→ Exercise 1
Print the stretch of the liquid crystal display passage from "Recently, AMLCDs which" through "the color filters.".

→ Document excerpt
2. Description of the Related Art
Among various display devices displaying images on a screen, thin film type flat panel display devices are widely used because they are relatively thin and light weight. Particularly, a liquid crystal display is actively being developed and studied because the LCD provides a sufficiently high resolution and a sufficiently fast response time to display a motion picture.
The principle of the LCD uses optical anisotrophy and polarization property of liquid crystal materials. The liquid crystal molecules are relatively thin and long having orientation and polarization properties. Using these properties, the orientation in which the liquid crystal molecules are arranged can be controlled by applying an external electric field. Depending on the orientation of the liquid crystal molecules, light is allowed to either pass through the liquid crystal or is prevented from passing through the liquid crystal. A liquid crystal display effectively uses this characteristic behavior of liquid crystal.
Recently, AMLCDs which include TFTs and pixel electrodes arranged in a matrix pattern have received much attention because they provide enhanced picture quality and natural colors.
The structure of a conventional liquid crystal display is described below. The conventional liquid crystal display includes two panels each having many elements disposed thereon, and a liquid crystal layer formed between the two panels. The first panel (or color filter panel) located at a first side of the conventional liquid crystal display includes red (R), green (G), and blue (B) color filters sequentially arranged to correspond with an array of pixels disposed on a transparent substrate of the first panel. Between these color filters, a black matrix is arranged in a lattice pattern. A common electrode is formed and disposed on the color filters.
On the other side or second side of the conventional liquid crystal display, the second panel (or active panel) includes a plurality of pixel electrodes which are located at positions corresponding to the positions of pixels and are disposed on a transparent substrate. A plurality of signal bus lines are arranged to extend in the horizontal direction of the pixel electrodes, whereas a plurality of data bus lines are arranged to extend in the vertical direction of the pixel electrodes. At a corner of the pixel electrode, a thin film transistor is formed to apply an electric signal to the pixel. The gate electrode of the thin film transistor is connected to a corresponding one of the signal bus lines (or gate bus lines), and the source electrode of the thin film transistor is connected to a corresponding one of the data bus lines (or source bus lines). The end portions of the gate and source bus lines include terminals or pads for receiving signals applied externally thereto.

→ Exercise 2
Select every line of the records below that contains the word "agent", counting only matches with the same case.

→ Given data
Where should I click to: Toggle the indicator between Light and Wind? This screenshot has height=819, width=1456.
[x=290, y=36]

* * *

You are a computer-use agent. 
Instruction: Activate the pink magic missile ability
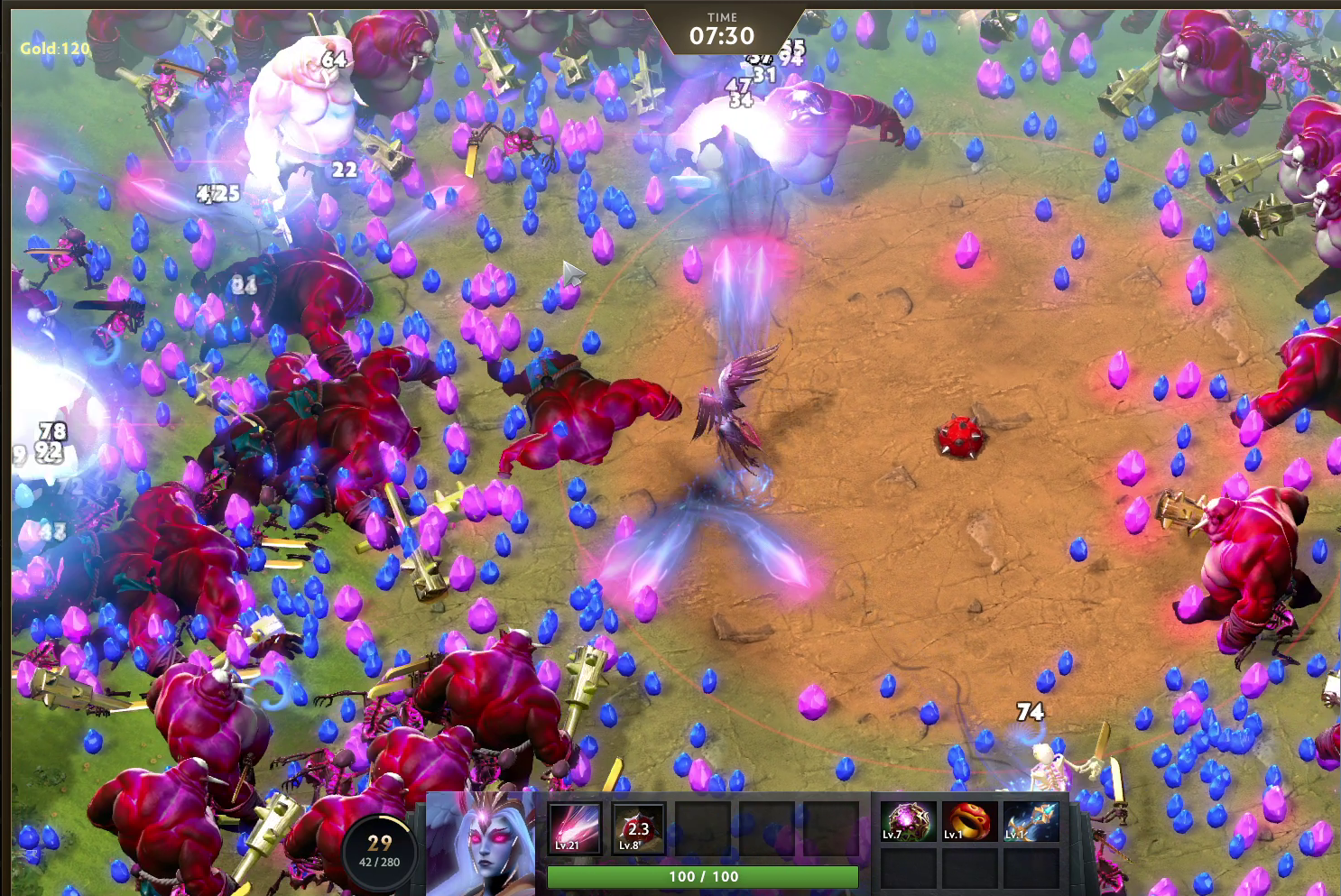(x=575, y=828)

--

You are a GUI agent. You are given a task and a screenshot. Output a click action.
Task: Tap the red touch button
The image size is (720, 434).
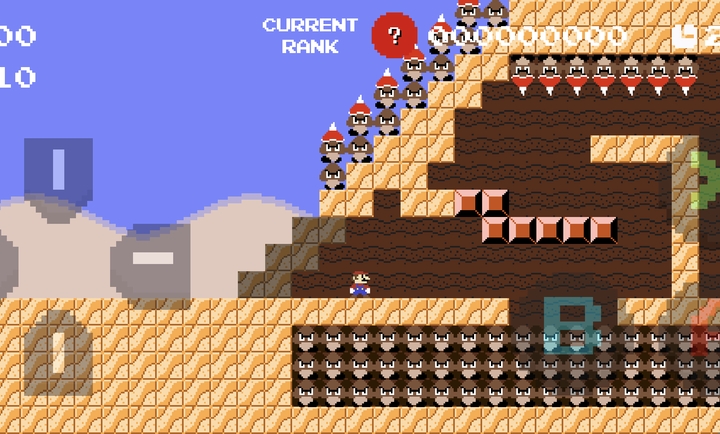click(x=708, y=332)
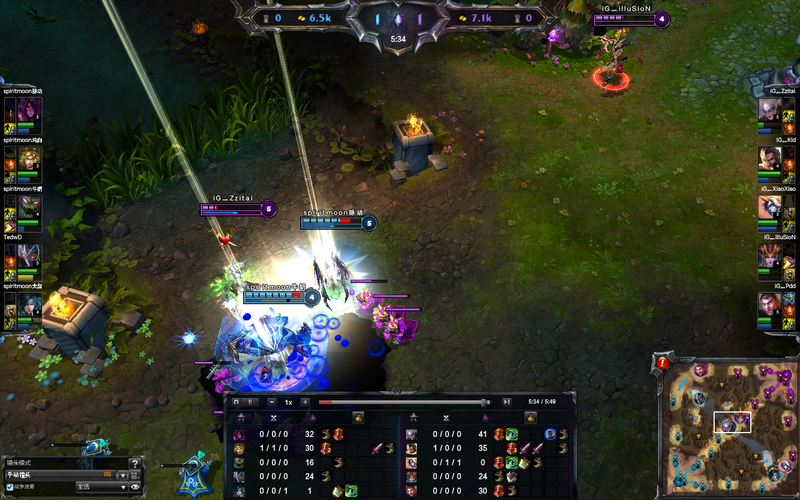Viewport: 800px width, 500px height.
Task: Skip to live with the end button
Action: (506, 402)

→ Full solution 1
Recently, AMLCDs which include TFTs and pixel electrodes arranged in a matrix pattern have received much attention because they provide enhanced picture quality and natural colors.
The structure of a conventional liquid crystal display is described below. The conventional liquid crystal display includes two panels each having many elements disposed thereon, and a liquid crystal layer formed between the two panels. The first panel (or color filter panel) located at a first side of the conventional liquid crystal display includes red (R), green (G), and blue (B) color filters sequentially arranged to correspond with an array of pixels disposed on a transparent substrate of the first panel. Between these color filters, a black matrix is arranged in a lattice pattern. A common electrode is formed and disposed on the color filters.

→ Full solution 2
You are a computer-use agent. 
You are a GUI agent. You are given a task and a screenshot. Output a click action.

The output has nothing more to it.